There is a dominance of particular football codes in the way money is disbursed. We need to look right across all sports because we need people to be involved in sport and recreation. For some people that is not going to be some of the more traditional sports, so it is important to make sure that there are good facilities and a good recognition of some new and emerging sports or just less mainstream sports.
So I am interested in the argument around beach volleyball, and I have looked at this information since taking on the portfolio. There is a good, healthy number of people enrolled in beach volleyball clubs in the ACT. The sport came to the government, seeking to upgrade their facilities. There was an opportunity to move forward there, and the government has co-invested with the volleyball association here in the territory. That is one of those less mainstream sports the government has actually got behind. I am more than happy to have a further discussion about why that one is perhaps seemingly less meritorious than some of the other less mainstream sports.

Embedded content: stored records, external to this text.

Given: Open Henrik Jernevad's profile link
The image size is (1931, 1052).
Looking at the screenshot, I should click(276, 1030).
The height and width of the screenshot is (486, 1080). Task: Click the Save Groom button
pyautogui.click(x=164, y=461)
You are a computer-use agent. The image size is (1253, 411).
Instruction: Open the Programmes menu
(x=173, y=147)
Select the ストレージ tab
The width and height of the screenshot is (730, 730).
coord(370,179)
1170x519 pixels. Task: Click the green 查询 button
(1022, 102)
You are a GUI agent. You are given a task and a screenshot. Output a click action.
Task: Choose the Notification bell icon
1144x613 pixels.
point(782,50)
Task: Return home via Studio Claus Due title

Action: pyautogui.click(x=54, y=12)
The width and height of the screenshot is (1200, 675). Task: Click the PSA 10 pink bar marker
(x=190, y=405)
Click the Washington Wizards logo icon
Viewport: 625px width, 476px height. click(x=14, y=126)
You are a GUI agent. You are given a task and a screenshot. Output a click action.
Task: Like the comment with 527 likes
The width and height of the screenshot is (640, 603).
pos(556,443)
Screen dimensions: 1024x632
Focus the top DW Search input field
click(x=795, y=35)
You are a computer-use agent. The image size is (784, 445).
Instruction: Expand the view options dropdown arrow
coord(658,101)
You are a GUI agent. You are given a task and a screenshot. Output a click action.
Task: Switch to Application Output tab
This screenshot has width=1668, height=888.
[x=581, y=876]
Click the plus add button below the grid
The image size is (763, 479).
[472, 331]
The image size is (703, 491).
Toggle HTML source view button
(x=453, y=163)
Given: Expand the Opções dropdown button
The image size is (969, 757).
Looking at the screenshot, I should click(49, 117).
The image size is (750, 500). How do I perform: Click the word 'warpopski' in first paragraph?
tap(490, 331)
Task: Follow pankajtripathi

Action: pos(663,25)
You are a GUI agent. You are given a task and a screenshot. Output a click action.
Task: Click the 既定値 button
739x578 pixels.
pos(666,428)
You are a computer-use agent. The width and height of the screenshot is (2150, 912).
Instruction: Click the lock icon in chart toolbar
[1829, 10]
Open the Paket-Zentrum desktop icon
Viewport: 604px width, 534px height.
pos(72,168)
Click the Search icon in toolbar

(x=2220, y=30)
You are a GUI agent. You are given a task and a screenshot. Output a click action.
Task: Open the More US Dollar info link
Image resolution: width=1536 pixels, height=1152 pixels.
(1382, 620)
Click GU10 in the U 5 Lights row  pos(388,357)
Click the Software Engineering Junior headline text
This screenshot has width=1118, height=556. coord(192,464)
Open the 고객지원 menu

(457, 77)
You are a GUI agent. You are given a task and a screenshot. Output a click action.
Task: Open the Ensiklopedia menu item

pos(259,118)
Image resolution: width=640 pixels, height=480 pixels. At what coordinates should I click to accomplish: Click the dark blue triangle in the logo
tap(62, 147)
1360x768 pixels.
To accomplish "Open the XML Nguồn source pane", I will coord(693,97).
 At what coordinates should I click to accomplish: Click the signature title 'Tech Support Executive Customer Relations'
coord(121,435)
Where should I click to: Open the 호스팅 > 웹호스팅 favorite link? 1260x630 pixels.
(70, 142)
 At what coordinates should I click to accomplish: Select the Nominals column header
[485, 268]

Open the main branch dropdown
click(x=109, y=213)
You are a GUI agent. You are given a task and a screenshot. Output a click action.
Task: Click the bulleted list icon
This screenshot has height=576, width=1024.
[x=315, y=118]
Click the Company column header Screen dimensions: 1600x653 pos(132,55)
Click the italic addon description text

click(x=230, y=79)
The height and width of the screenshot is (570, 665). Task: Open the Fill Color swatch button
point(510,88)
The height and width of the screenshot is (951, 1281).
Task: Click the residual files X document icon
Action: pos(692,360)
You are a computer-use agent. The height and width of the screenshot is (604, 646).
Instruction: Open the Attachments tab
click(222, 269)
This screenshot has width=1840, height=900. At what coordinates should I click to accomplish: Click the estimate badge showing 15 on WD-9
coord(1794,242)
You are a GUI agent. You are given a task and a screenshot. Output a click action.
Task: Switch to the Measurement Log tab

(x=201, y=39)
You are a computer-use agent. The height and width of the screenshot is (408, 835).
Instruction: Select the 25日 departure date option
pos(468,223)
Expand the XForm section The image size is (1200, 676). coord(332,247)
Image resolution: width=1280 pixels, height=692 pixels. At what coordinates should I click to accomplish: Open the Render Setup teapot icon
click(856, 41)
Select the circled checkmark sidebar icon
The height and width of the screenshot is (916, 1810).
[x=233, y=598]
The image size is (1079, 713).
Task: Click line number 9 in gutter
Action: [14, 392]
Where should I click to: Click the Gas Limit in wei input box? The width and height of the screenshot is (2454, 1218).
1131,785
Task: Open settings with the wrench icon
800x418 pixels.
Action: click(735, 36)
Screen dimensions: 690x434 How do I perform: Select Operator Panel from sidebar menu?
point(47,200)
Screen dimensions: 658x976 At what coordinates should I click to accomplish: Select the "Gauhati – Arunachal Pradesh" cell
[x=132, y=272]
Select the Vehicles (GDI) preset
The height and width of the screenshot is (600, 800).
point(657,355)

I certainly agree that we need to do a lot of work on our lakes to ensure that they remain available as a sports facility and, for that matter, a recreation facility. The lakes provide a huge number of opportunities for a huge number of people. The state of the lakes has been a source of considerable frustration for me, as members will know, for quite a few years. I am very pleased with the Assembly’s support of my original motion back in 2011 to have the commissioner for the environment look at the state of the lakes and to provide a good, clear pathway forward.
We have now got the money from the commonwealth to help us support the ACT in making considerable investments in improving the quality of our waterways. I think we need to be honest with ourselves, though. I am not sure that there is a quick fix for the lakes. The pollution problem in the lakes has built up over quite a few decades. The nutrient loadings in the lake are significant. Some scientists, some experts in this area, will say that we have a bit of a tipping point where the level of nutrients is such now that we are at a place where the blue-green algae can actually trigger very easily, or very readily, because of the level of nutrients in the lake, so it is going to take some time to turn that around.